The printing industry’s innovators are energetic, inquisitive, and intrepid people who don’t wait for things to happen. Sometimes they strategize outcomes. At other times, facing threat or opportunity, they instinctively choose the right course of action. Either way, these relentless innovators always manage to achieve something that lifts their companies to new levels of capability, performance, and profitability.
The accounts of 12 businesses that exemplify innovation in the printing industry came together in the October issue of Printing Impressions. All of the profiles, one of which appears below, are based on interviews with the sources and on their responses to questionnaires filled out in support of their applications to be selected as Printing Impressions’ “Innovator of the Year” for 2019.
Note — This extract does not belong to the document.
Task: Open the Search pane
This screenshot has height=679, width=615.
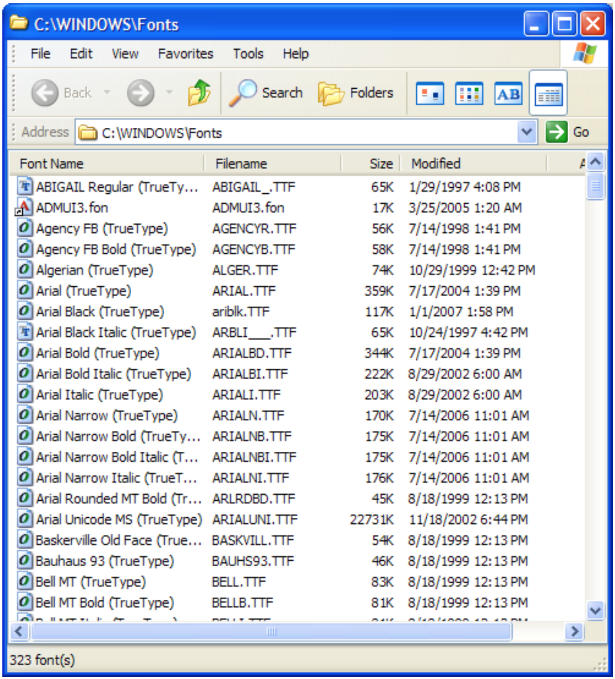Action: click(x=266, y=93)
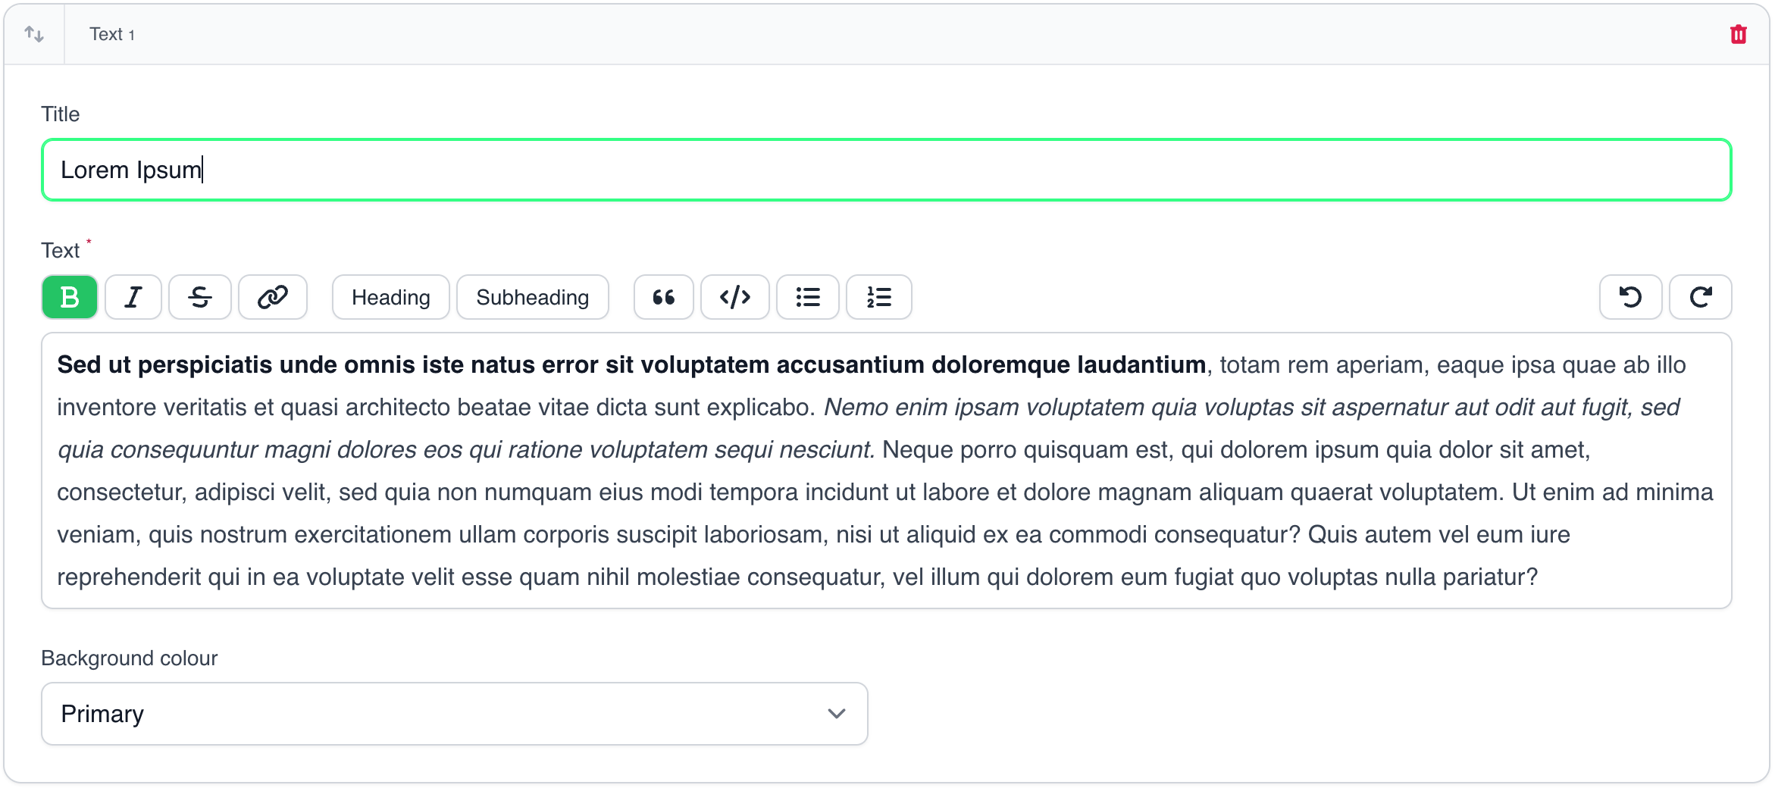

“Convergence” is the term for the expansion of printing companies into adjacent markets with the help of new technologies. It’s also another way to say “innovation” when a printing company learns to leverage its new capabilities to the same extent as it has pushed its traditional strengths. Case in point: Wallace Graphics.
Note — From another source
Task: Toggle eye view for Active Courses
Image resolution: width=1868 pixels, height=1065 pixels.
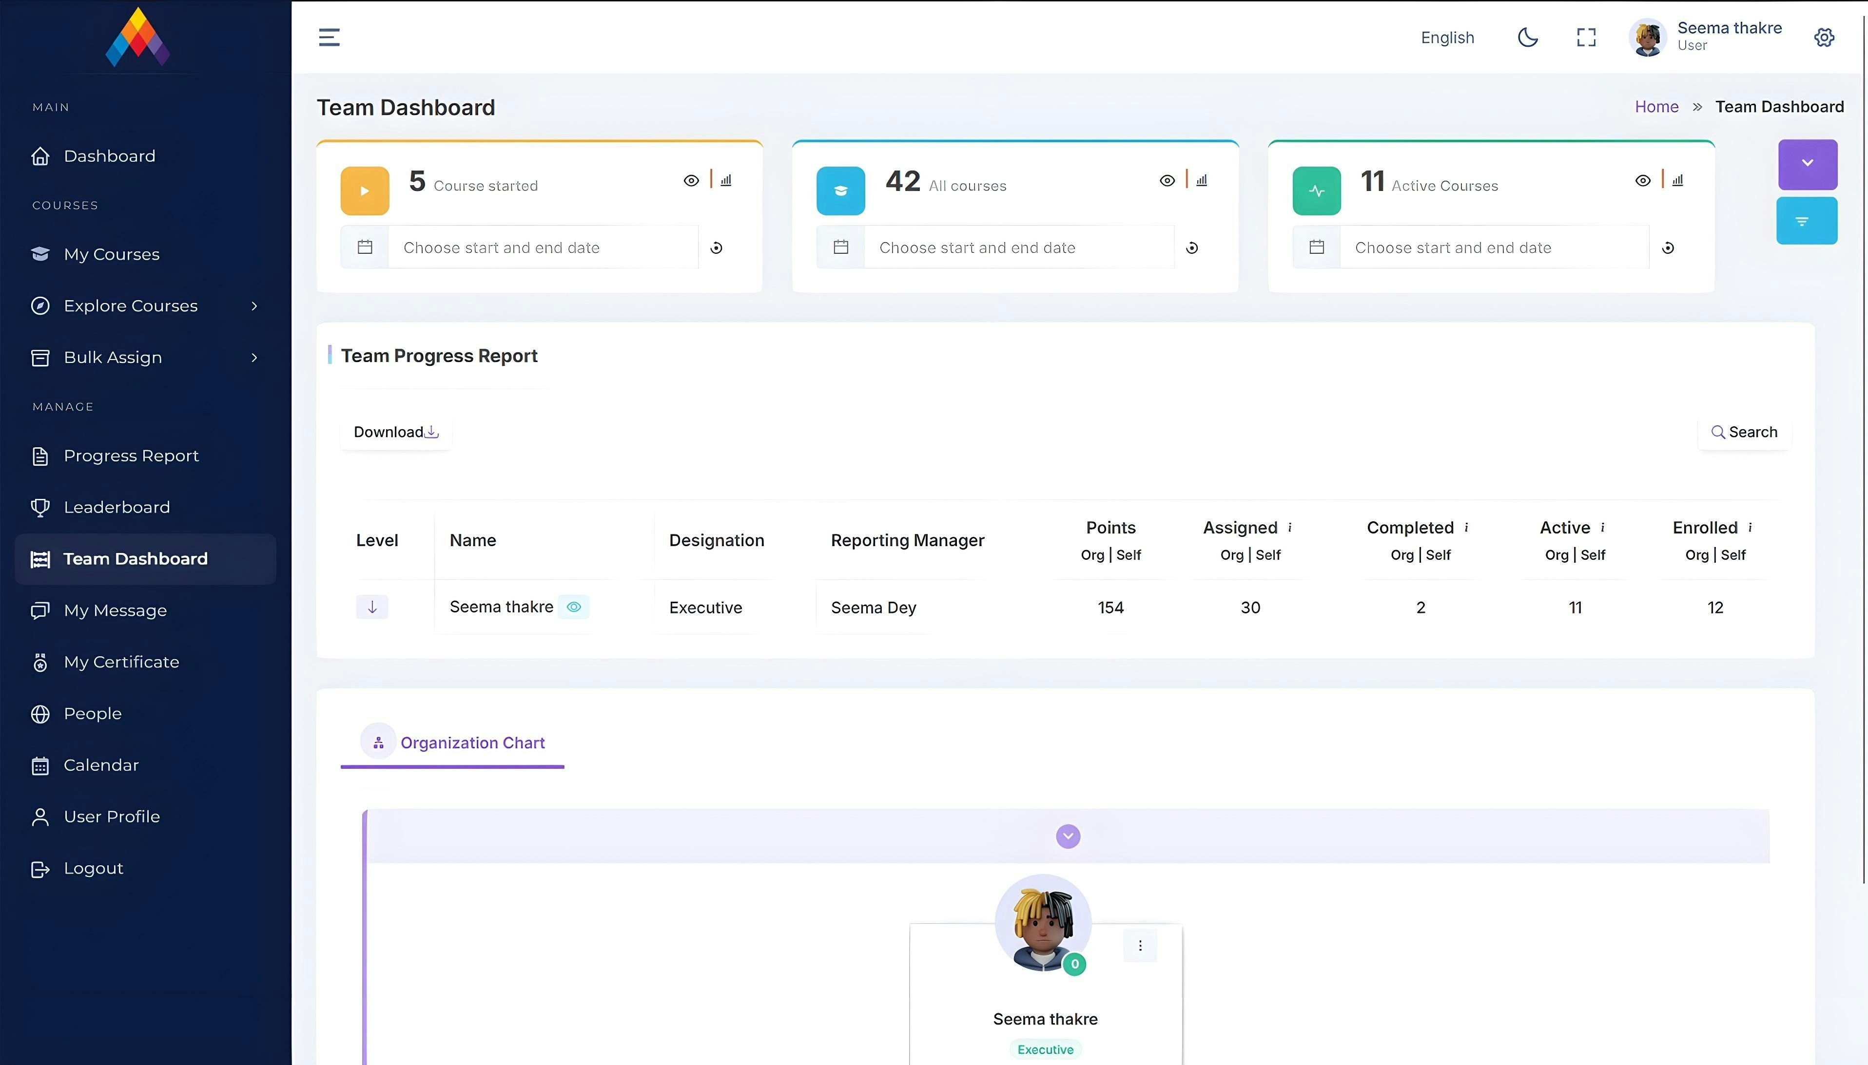Action: [x=1643, y=181]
The company is a commercial lithographer with offset production so efficient that it can beat digital printing on turnaround and cost in short runs. Wallace Graphics also is a creative provider of wide-format output, one of the most sought-after convergence opportunities by commercial shops.
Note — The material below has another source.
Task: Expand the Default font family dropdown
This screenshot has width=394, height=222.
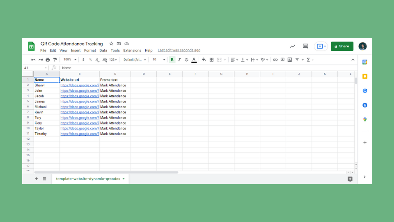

Jonathan Wallace, president, says the company’s edge in offset comes from a recently installed Heidelberg Speedmaster CX-102-5-L, a five-color, coater-equipped press featuring Heidelberg’s “Push to Stop” technology for automated job changeover. Although his production manager may have been a bit nervous about replacing two older 40˝ presses with the new machine, there was no need for concern. The Speedmaster CX 102, Wallace says, turned out to be “everything we thought it would be, and more.”
This became crystal clear in a job calling for a variety of eight- to 24-page booklets to be printed in batches of 400 booklets per version — an extreme challenge in short-run efficiency for a high-volume press like the Speedmaster CX 102. But the results spoke for themselves: plating and printing in less than half the estimated time to run the job digitally; and combined plate and paper costs are lower than the cost of clicks and paper in digital. “This allowed us to give the customer a better quality piece with a shorter turnaround time, while cutting costs on our end,” Wallace says.
Although offset continues to provide most of the revenue, Wallace says he foresees strong growth in wide-format: a market the company has equipped itself for by installing EFI VUTEk LX3, HP Latex 3000, and Epson SureColor P20000 printers. In progress is the creation of a website that will let consumers buy wall coverings, canvas and acrylic prints, and other wide-format specialties directly from Wallace Graphics.
The company put its skills in wide-format on full display in an effort to devise a more cost-friendly alternative to 24x24˝ stretched canvas prints that one customer wanted to install by the thousands in its various locations. The answer was printing canvas-faced foam board multiple-up on the VUTEk LX3, and then using the shop’s Zünd G3 XL cutter to finish the prints in a way that both replicated the depth of stretched canvas, and made the pieces easier to ship and assemble.
“Creating this solution won us the business,” Wallace says, noting that the new format saved the customer 40% in production costs, three weeks in turnaround time, and a considerable amount of money in shipping. The ingenuity of the project speaks to his belief that innovation means rethinking technology and “continuing to evolve a little faster than the market is changing.”